Material provided -

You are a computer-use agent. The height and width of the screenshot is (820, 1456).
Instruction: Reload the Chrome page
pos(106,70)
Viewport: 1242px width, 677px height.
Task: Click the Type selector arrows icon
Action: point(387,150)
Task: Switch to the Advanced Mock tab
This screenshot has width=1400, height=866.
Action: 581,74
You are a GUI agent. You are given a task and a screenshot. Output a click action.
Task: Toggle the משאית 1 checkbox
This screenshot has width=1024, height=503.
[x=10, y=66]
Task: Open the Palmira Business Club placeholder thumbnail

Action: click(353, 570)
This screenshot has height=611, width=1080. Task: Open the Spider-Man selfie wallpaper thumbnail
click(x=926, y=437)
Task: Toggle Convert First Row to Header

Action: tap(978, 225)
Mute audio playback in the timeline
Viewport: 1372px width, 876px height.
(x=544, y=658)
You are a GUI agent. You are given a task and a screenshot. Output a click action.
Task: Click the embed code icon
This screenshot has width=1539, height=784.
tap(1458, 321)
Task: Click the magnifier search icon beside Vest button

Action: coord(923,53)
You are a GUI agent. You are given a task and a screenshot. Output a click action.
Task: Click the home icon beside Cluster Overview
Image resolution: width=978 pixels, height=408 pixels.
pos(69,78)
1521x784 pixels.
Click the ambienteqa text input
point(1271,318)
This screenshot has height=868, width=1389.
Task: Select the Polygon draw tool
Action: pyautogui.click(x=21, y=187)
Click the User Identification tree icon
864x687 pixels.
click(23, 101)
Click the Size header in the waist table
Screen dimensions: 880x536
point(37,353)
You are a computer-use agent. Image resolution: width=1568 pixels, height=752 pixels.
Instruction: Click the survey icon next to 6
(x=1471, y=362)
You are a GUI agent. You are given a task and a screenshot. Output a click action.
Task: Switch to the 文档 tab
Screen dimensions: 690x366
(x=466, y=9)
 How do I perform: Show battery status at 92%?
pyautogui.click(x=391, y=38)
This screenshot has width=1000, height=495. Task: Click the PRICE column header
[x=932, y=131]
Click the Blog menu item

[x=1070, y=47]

Direction -
From the data above, pick out and copy every line that contains the word "beside".

Exercise output -
Task: Click the magnifier search icon beside Vest button
Task: Click the home icon beside Cluster Overview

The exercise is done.